* **What you need to do**
Write out the line with "The width and height of the screenshot is (1232, 978)." and every later line through the end of the data below, exactly as given, with no pictures in the copy.

* * * * * * * * *

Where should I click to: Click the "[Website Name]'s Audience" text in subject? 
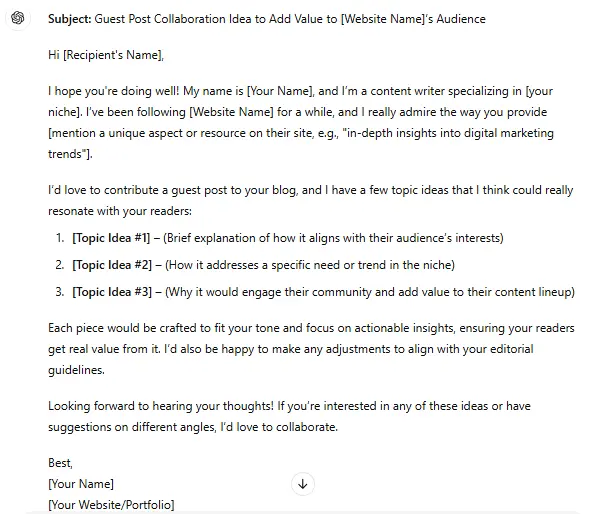coord(413,19)
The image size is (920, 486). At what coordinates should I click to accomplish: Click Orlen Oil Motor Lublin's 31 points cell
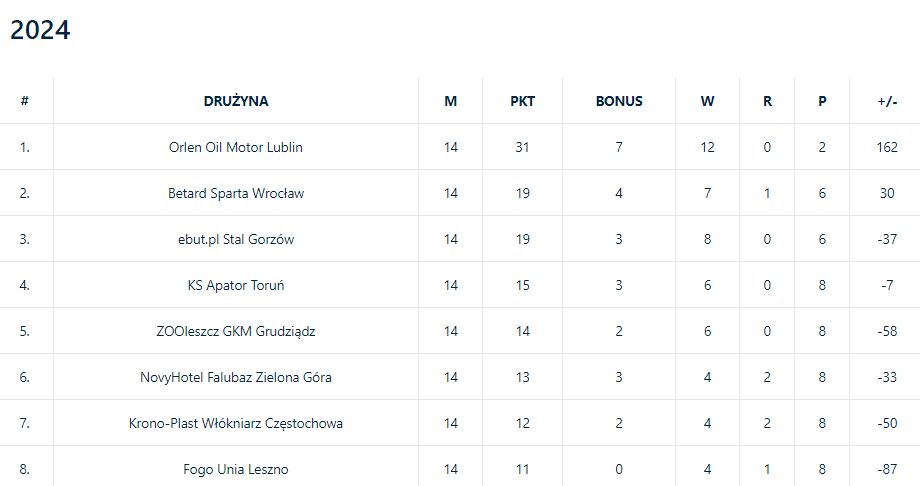coord(522,147)
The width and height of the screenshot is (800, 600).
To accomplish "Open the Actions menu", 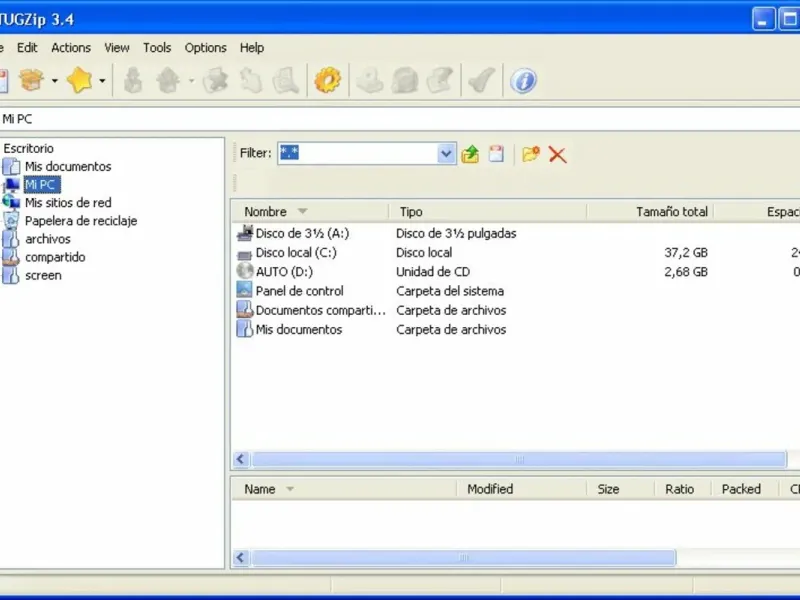I will (x=71, y=47).
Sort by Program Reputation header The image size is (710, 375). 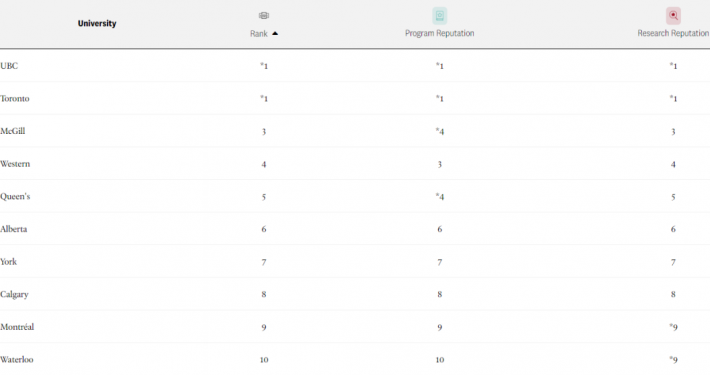tap(439, 34)
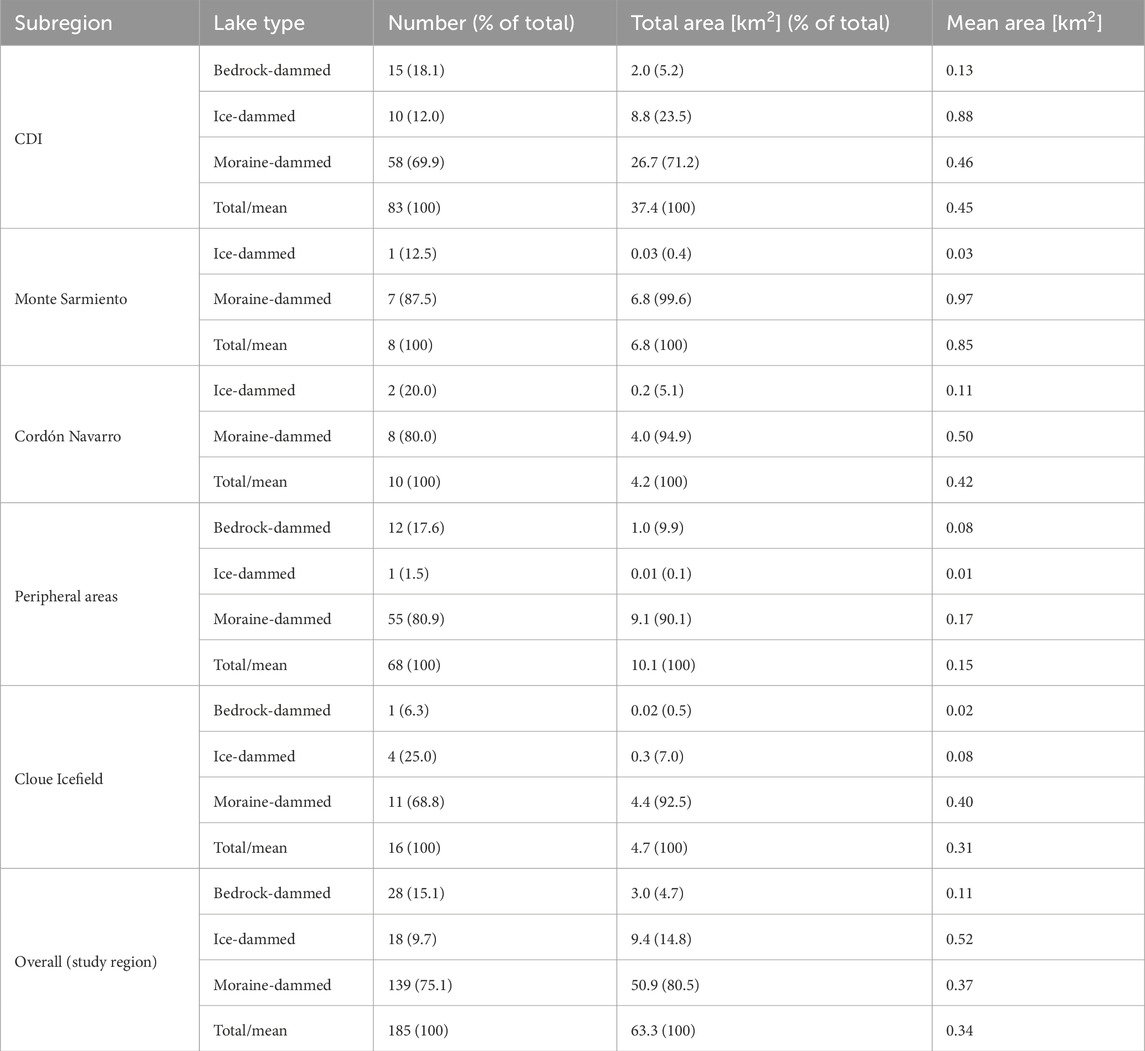This screenshot has height=1051, width=1145.
Task: Select the Peripheral areas subregion cell
Action: click(63, 596)
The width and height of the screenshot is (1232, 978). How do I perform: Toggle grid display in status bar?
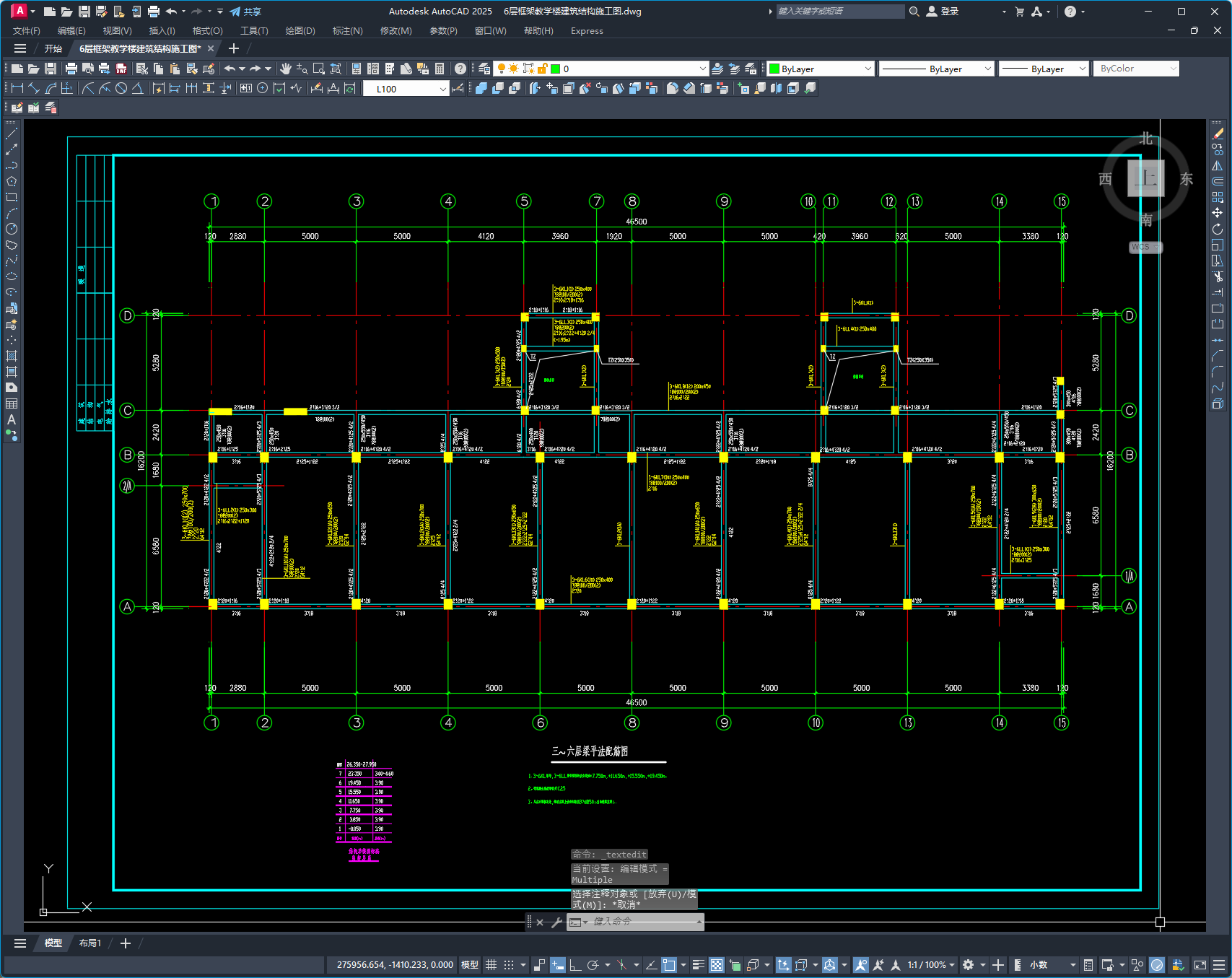(x=491, y=965)
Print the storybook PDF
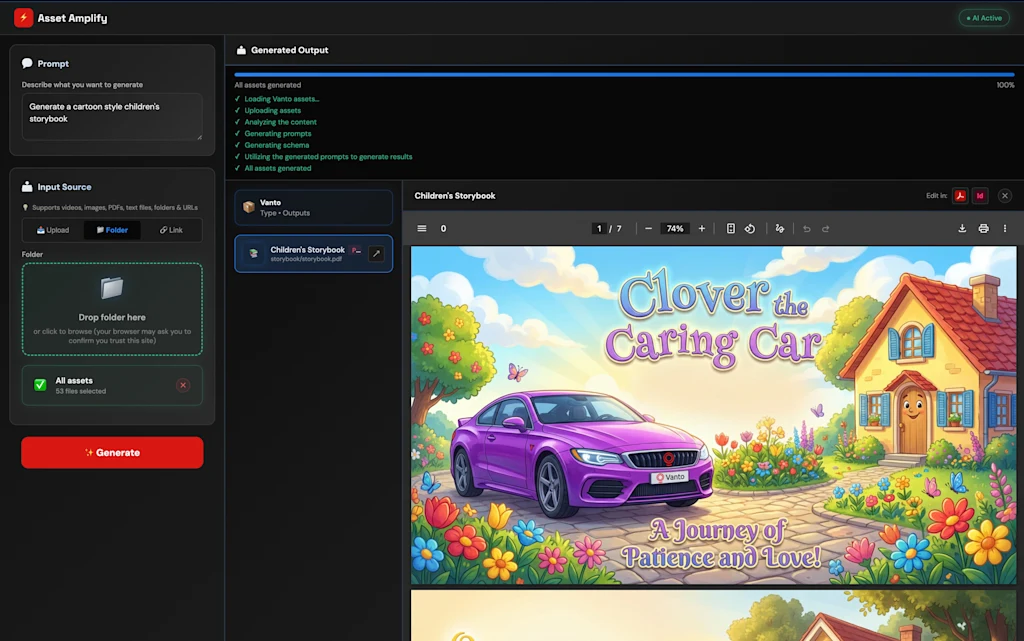 (x=983, y=229)
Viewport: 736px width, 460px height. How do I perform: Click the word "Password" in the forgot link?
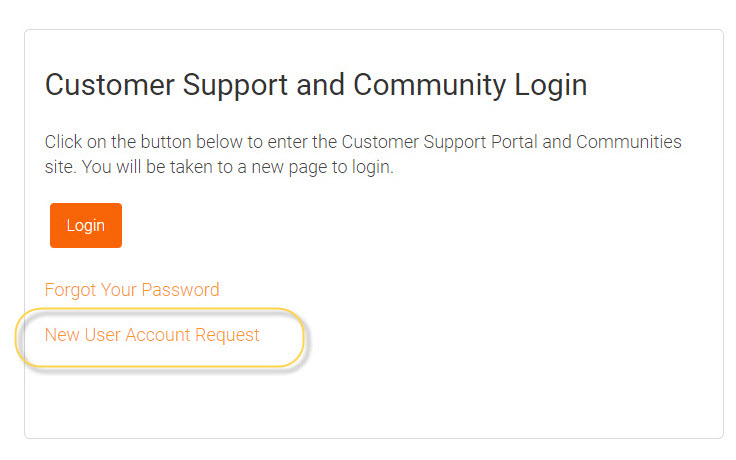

* * * * * * * * *

* **Output of the task**
The width and height of the screenshot is (1232, 978). How do I perform: Toggle grid display in status bar?
(x=491, y=965)
Print the storybook PDF
 (x=983, y=229)
Viewport: 736px width, 460px height. How do I perform: Click the word "Password" in the forgot link?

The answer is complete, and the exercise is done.